Over the past five years, the industry has seen average revenue rise. But the median rate at which firms are attracting additional revenue fell to 13.5% last year, compared with 15.5% in 2013, according to the 2015 InvestmentNews Adviser Compensation and Staffing Study to be released Sept. 7.
Growth in assets under management also declined from 15.5% in 2012 to 11.7% last year, the study found.
“Firms striving for 15% growth have been relying on market increases or on existing clients to bring more assets to the firm,” said Brandon Odell, director of business consulting at The Ensemble Practice, a strategic partner on the study. “Market growth has been hiding the priority to focus on your own business development efforts.”
Markets accounted for about 3.9% of new asset growth last year, compared with 8% two years earlier, according to the adviser survey.
Assets from new clients are worth more than additional funds from existing clients or even market gains because that new relationship brings additional referral sources and prospects for even more new business, Mr. Odell said.
“But it's become more competitive to get that new client based on all the efforts that firms are putting into their business development,” he said.
About half of advisory firms pay a bonus for new business development, the study found. The bonuses amounted to 10% to 30% of new revenue.
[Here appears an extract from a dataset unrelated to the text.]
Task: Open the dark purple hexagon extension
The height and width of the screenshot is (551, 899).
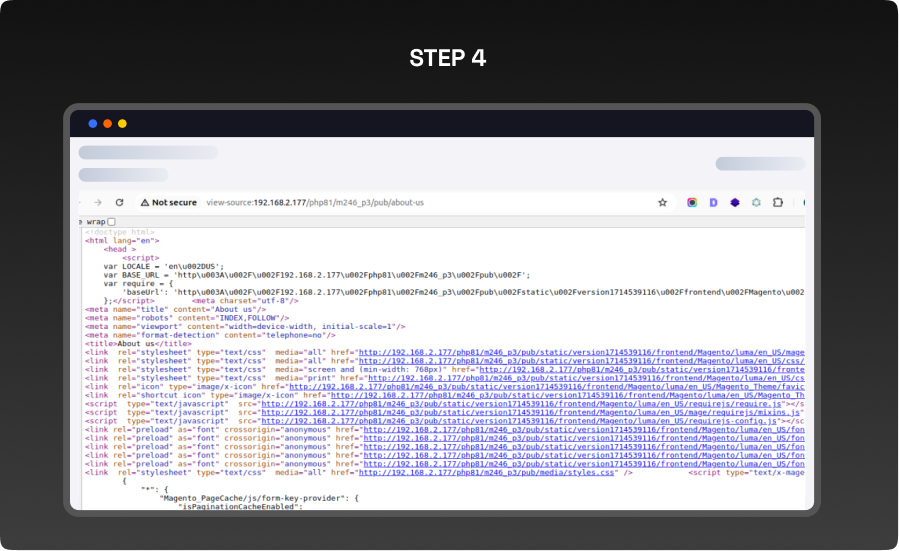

Lead adviser salaries in the survey conducted between April and June remained at about the same level as two years ago, at a median of $115,000, while bonuses increased by 28%, to $25,000.
Practicing partner bonuses also were up 23% from two years ago, at $60,000, with salaries nearly flat at $180,000.
Specific sales goals can help motivate advisers: About 57% of firms have sales goals for partners and 49% have them for lead advisers, the study found.
But firms also are shifting their staffing models to take advantage of the potential for each person to be a business developer, not just owners, Mr. Odell said.
The most profitable of the approximately 350 firms in the survey were more likely to have firm-sponsored formal business development training or education for their staff (nearly two-thirds of top performers) than other firms (at about a quarter), the survey found.
“The ability to train business developers and to be systematic in the marketing and lead-generation effort will create sizable competitive advantage,” the study said.
And it seems to be paying off.
The top-performing advisory firm giants — those that have more than $10 million in revenue and are the most profitable — generate more than 71% of new assets from firm business development, the study found. The rest of the $10 million-plus firms garner 44% of new assets from business development.